* Directions
Could you output the complete listing given below exactly?

=-=-=-=-=

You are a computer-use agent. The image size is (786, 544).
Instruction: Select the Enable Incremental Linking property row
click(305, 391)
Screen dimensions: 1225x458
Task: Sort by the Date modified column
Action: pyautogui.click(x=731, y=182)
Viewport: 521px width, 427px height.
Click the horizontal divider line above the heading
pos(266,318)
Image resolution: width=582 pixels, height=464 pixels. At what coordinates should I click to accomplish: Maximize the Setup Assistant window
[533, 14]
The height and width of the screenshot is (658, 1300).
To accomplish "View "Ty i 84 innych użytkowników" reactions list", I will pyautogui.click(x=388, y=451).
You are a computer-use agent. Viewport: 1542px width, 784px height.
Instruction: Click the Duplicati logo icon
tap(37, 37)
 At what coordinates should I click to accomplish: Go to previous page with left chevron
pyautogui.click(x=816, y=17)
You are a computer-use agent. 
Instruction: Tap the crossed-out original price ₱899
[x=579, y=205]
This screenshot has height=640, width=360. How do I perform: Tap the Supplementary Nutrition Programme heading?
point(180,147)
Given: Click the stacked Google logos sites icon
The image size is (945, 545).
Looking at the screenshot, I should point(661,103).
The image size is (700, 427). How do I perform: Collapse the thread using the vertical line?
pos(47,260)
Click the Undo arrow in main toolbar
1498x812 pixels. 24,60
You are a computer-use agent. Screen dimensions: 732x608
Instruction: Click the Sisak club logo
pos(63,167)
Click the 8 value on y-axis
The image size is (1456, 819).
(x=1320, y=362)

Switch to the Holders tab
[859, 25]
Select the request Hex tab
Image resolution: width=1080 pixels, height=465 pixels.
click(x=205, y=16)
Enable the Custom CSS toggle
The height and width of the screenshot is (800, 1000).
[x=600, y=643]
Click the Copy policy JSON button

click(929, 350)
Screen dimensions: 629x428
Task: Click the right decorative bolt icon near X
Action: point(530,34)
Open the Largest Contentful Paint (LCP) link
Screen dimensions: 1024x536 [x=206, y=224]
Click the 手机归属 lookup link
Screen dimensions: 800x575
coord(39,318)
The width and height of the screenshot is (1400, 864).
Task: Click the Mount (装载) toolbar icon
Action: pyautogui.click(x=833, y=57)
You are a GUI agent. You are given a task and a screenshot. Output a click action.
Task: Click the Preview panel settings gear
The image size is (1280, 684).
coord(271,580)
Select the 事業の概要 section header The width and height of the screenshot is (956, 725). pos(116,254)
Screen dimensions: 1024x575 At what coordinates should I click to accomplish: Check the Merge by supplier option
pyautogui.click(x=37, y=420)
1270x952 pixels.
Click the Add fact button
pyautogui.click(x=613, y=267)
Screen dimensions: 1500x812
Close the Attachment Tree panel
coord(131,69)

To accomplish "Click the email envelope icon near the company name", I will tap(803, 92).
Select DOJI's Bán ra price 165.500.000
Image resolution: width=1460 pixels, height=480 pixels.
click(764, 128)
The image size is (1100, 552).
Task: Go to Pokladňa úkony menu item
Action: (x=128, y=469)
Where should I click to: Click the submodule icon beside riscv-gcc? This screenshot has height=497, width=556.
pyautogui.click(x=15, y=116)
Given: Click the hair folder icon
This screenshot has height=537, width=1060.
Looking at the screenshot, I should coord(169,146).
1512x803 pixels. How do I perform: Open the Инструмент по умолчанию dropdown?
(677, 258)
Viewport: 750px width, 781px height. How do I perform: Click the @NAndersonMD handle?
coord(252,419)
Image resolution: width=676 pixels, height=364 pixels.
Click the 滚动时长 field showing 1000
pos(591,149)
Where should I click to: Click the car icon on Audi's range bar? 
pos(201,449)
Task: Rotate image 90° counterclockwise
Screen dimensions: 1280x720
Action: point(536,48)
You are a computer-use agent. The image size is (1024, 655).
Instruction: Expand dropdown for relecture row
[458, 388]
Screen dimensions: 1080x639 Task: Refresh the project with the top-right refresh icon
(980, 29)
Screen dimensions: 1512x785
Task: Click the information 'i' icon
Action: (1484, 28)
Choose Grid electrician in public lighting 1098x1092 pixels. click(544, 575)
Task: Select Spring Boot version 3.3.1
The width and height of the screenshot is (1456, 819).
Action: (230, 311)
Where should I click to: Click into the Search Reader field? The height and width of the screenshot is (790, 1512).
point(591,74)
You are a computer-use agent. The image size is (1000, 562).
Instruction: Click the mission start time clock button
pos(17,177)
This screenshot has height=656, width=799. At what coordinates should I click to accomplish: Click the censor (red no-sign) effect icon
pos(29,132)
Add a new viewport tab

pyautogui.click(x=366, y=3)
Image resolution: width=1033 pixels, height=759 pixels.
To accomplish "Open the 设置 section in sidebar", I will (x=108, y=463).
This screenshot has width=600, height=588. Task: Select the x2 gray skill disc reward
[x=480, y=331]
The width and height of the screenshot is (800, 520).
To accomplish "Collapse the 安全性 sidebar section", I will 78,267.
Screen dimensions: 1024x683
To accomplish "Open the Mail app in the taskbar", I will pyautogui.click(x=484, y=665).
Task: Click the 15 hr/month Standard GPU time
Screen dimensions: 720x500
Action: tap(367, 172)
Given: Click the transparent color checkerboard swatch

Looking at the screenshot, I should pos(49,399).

=-=-=-=-=

* Task answer
You are a computer-use agent. The image size is (786, 544).
Instruction: Select the Enable Incremental Linking property row
click(305, 391)
Screen dimensions: 1225x458
Task: Sort by the Date modified column
Action: pyautogui.click(x=731, y=182)
Viewport: 521px width, 427px height.
Click the horizontal divider line above the heading
pos(266,318)
Image resolution: width=582 pixels, height=464 pixels. At what coordinates should I click to accomplish: Maximize the Setup Assistant window
[533, 14]
The height and width of the screenshot is (658, 1300).
To accomplish "View "Ty i 84 innych użytkowników" reactions list", I will pyautogui.click(x=388, y=451).
You are a computer-use agent. Viewport: 1542px width, 784px height.
Instruction: Click the Duplicati logo icon
tap(37, 37)
 At what coordinates should I click to accomplish: Go to previous page with left chevron
pyautogui.click(x=816, y=17)
You are a computer-use agent. 
Instruction: Tap the crossed-out original price ₱899
[x=579, y=205]
This screenshot has height=640, width=360. How do I perform: Tap the Supplementary Nutrition Programme heading?
point(180,147)
Given: Click the stacked Google logos sites icon
The image size is (945, 545).
Looking at the screenshot, I should point(661,103).
The image size is (700, 427). How do I perform: Collapse the thread using the vertical line?
pos(47,260)
Click the Undo arrow in main toolbar
1498x812 pixels. 24,60
You are a computer-use agent. Screen dimensions: 732x608
Instruction: Click the Sisak club logo
pos(63,167)
Click the 8 value on y-axis
The image size is (1456, 819).
(x=1320, y=362)

Switch to the Holders tab
[859, 25]
Select the request Hex tab
Image resolution: width=1080 pixels, height=465 pixels.
click(x=205, y=16)
Enable the Custom CSS toggle
The height and width of the screenshot is (800, 1000).
[x=600, y=643]
Click the Copy policy JSON button

click(929, 350)
Screen dimensions: 629x428
Task: Click the right decorative bolt icon near X
Action: point(530,34)
Open the Largest Contentful Paint (LCP) link
Screen dimensions: 1024x536 [x=206, y=224]
Click the 手机归属 lookup link
Screen dimensions: 800x575
coord(39,318)
The width and height of the screenshot is (1400, 864).
Task: Click the Mount (装载) toolbar icon
Action: pyautogui.click(x=833, y=57)
You are a GUI agent. You are given a task and a screenshot. Output a click action.
Task: Click the Preview panel settings gear
The image size is (1280, 684).
coord(271,580)
Select the 事業の概要 section header The width and height of the screenshot is (956, 725). pos(116,254)
Screen dimensions: 1024x575 At what coordinates should I click to accomplish: Check the Merge by supplier option
pyautogui.click(x=37, y=420)
1270x952 pixels.
Click the Add fact button
pyautogui.click(x=613, y=267)
Screen dimensions: 1500x812
Close the Attachment Tree panel
coord(131,69)

To accomplish "Click the email envelope icon near the company name", I will tap(803, 92).
Select DOJI's Bán ra price 165.500.000
Image resolution: width=1460 pixels, height=480 pixels.
click(764, 128)
The image size is (1100, 552).
Task: Go to Pokladňa úkony menu item
Action: (x=128, y=469)
Where should I click to: Click the submodule icon beside riscv-gcc? This screenshot has height=497, width=556.
pyautogui.click(x=15, y=116)
Given: Click the hair folder icon
This screenshot has height=537, width=1060.
Looking at the screenshot, I should coord(169,146).
1512x803 pixels. How do I perform: Open the Инструмент по умолчанию dropdown?
(677, 258)
Viewport: 750px width, 781px height. How do I perform: Click the @NAndersonMD handle?
coord(252,419)
Image resolution: width=676 pixels, height=364 pixels.
Click the 滚动时长 field showing 1000
pos(591,149)
Where should I click to: Click the car icon on Audi's range bar? 
pos(201,449)
Task: Rotate image 90° counterclockwise
Screen dimensions: 1280x720
Action: point(536,48)
You are a computer-use agent. The image size is (1024, 655).
Instruction: Expand dropdown for relecture row
[458, 388]
Screen dimensions: 1080x639 Task: Refresh the project with the top-right refresh icon
(980, 29)
Screen dimensions: 1512x785
Task: Click the information 'i' icon
Action: (1484, 28)
Choose Grid electrician in public lighting 1098x1092 pixels. click(544, 575)
Task: Select Spring Boot version 3.3.1
The width and height of the screenshot is (1456, 819).
Action: (230, 311)
Where should I click to: Click into the Search Reader field? The height and width of the screenshot is (790, 1512).
point(591,74)
You are a computer-use agent. The image size is (1000, 562).
Instruction: Click the mission start time clock button
pos(17,177)
This screenshot has height=656, width=799. At what coordinates should I click to accomplish: Click the censor (red no-sign) effect icon
pos(29,132)
Add a new viewport tab

pyautogui.click(x=366, y=3)
Image resolution: width=1033 pixels, height=759 pixels.
To accomplish "Open the 设置 section in sidebar", I will (x=108, y=463).
This screenshot has width=600, height=588. Task: Select the x2 gray skill disc reward
[x=480, y=331]
The width and height of the screenshot is (800, 520).
To accomplish "Collapse the 安全性 sidebar section", I will 78,267.
Screen dimensions: 1024x683
To accomplish "Open the Mail app in the taskbar", I will pyautogui.click(x=484, y=665).
Task: Click the 15 hr/month Standard GPU time
Screen dimensions: 720x500
Action: tap(367, 172)
Given: Click the transparent color checkerboard swatch

Looking at the screenshot, I should pos(49,399).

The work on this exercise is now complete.